— Start of TASK DATA —

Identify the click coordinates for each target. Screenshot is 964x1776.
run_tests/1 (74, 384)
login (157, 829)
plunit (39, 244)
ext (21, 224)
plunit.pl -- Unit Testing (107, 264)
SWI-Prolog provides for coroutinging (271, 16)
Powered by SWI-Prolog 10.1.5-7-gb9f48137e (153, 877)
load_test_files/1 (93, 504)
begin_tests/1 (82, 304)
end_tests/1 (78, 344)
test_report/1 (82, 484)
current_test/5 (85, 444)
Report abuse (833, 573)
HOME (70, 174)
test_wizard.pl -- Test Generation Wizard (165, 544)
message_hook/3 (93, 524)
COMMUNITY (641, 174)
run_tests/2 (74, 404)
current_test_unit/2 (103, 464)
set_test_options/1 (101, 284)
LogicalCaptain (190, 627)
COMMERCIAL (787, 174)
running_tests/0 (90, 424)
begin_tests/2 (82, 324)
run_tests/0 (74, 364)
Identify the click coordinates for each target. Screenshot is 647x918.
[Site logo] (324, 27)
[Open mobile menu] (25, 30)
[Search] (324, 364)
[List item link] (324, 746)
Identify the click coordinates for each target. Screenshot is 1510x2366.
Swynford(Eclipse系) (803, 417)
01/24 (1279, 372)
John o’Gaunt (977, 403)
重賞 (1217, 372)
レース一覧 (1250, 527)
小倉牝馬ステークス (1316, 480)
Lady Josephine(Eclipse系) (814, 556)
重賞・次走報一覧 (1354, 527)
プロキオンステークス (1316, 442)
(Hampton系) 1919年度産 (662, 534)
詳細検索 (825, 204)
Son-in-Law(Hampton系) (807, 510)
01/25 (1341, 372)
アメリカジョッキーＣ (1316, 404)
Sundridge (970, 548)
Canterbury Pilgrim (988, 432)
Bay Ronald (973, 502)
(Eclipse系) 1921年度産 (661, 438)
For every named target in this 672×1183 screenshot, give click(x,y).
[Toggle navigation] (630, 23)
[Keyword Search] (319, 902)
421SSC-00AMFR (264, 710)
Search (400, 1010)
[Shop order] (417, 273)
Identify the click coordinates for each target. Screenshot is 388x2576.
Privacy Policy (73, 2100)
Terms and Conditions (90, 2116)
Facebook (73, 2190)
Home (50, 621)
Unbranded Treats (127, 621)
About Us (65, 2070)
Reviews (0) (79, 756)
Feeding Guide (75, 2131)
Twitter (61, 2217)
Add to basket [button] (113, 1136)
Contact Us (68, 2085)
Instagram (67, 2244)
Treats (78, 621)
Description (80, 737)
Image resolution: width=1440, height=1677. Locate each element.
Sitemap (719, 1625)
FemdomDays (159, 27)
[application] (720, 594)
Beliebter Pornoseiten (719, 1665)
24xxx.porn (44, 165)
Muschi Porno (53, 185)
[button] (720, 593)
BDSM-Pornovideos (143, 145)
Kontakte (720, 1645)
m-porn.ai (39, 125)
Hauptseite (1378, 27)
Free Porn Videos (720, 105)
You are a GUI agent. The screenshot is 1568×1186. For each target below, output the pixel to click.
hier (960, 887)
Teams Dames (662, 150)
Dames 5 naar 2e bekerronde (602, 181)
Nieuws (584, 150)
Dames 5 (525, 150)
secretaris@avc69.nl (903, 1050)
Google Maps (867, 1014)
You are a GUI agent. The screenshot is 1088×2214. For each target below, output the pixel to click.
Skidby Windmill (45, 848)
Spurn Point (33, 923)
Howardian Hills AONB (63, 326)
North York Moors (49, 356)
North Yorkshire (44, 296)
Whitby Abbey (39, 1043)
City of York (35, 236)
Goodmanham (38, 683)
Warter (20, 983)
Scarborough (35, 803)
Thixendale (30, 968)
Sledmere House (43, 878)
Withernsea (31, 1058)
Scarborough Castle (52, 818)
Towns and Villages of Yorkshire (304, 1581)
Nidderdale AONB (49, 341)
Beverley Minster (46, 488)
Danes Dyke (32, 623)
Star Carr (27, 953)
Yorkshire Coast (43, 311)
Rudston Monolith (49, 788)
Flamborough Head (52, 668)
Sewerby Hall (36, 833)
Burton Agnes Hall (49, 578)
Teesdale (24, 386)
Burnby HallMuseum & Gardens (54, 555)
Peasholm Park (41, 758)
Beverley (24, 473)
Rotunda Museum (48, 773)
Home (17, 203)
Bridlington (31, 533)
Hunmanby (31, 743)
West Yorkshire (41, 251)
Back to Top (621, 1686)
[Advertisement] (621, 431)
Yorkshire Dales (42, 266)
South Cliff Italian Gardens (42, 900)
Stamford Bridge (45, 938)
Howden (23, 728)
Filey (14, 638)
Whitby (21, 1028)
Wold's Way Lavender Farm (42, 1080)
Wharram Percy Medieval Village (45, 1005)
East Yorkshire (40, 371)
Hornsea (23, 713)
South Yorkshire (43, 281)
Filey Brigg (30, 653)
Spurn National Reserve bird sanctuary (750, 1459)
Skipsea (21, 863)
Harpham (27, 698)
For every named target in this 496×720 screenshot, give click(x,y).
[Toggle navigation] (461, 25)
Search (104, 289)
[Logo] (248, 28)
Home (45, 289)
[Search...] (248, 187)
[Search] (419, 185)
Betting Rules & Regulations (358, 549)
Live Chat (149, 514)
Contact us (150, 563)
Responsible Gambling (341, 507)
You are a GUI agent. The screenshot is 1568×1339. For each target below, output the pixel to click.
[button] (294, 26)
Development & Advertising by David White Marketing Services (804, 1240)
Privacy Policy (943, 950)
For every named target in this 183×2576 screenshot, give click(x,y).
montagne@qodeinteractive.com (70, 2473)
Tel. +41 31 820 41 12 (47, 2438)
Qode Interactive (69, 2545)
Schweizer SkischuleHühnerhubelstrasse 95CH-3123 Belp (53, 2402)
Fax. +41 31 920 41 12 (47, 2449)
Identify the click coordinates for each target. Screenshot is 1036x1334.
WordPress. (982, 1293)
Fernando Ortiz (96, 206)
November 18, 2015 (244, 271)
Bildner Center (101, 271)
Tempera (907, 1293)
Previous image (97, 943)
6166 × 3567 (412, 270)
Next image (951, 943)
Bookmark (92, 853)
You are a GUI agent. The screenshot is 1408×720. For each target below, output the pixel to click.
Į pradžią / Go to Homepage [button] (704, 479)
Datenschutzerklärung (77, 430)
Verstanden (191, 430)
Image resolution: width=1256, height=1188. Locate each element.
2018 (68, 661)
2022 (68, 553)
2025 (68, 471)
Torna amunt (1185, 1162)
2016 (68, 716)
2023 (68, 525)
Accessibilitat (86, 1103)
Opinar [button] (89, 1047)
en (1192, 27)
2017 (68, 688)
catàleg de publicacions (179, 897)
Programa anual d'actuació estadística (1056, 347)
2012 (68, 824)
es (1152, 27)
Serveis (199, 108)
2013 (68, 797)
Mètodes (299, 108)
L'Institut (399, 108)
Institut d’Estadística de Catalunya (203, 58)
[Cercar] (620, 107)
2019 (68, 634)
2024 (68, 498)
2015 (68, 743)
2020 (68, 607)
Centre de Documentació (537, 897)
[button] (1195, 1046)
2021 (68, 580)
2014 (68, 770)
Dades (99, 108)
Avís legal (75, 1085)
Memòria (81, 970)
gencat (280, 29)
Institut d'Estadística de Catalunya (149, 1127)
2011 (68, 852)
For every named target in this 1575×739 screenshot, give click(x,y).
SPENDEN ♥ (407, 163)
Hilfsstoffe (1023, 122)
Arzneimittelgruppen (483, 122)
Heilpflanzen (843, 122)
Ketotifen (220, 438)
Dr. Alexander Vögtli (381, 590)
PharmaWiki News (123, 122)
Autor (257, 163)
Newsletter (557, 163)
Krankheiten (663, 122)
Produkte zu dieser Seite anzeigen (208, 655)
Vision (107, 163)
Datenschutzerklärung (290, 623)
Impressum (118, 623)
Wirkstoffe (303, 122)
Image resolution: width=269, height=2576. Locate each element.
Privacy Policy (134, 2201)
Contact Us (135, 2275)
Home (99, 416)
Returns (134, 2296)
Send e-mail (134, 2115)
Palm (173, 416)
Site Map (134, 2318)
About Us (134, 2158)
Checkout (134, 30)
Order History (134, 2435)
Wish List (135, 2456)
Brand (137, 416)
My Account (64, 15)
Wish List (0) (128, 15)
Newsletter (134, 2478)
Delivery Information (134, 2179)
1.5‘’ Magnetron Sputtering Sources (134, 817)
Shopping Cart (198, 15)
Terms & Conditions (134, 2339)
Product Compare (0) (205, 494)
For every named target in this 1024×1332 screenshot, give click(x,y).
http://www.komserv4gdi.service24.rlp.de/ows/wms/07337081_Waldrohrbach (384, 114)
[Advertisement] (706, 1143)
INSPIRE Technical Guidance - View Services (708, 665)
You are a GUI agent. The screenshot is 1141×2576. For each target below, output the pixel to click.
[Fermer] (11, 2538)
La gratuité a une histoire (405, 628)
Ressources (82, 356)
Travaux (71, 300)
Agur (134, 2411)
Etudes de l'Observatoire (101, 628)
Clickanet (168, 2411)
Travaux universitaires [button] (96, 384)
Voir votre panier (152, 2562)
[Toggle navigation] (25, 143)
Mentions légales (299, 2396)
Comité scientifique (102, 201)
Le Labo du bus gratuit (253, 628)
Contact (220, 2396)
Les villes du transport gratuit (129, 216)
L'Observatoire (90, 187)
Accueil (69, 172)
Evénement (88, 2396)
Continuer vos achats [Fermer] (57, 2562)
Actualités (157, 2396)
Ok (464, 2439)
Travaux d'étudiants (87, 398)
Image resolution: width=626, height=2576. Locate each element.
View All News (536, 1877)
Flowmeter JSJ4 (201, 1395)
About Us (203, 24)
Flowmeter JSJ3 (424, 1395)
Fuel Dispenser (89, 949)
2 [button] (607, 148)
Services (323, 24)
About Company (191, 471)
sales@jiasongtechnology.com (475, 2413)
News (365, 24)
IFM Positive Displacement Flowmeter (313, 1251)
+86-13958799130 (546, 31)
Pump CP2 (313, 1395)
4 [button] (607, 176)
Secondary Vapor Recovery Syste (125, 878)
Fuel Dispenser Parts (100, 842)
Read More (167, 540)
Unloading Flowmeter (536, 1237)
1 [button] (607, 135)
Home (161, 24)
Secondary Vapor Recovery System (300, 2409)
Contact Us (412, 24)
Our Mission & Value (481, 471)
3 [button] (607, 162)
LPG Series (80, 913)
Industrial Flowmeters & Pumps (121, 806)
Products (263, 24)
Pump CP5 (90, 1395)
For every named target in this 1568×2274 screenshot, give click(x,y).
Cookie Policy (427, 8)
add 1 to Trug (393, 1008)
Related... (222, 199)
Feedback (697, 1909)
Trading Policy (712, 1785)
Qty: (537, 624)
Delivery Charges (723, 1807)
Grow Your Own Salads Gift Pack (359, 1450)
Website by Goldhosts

— End of TASK DATA —

**WRITTEN TASK:**
Begin at the line that has "Qode Interactive (69, 2545)" and stop after the line that has "6166 × 3567 (412, 270)". Give those lines of the records again with "Previous image" changed to "Earlier image" and everything else unchanged.

**EXERCISE ANSWER:**
Qode Interactive (69, 2545)
Schweizer SkischuleHühnerhubelstrasse 95CH-3123 Belp (53, 2402)
Fax. +41 31 920 41 12 (47, 2449)
Identify the click coordinates for each target. Screenshot is 1036x1334.
WordPress. (982, 1293)
Fernando Ortiz (96, 206)
November 18, 2015 (244, 271)
Bildner Center (101, 271)
Tempera (907, 1293)
Earlier image (97, 943)
6166 × 3567 (412, 270)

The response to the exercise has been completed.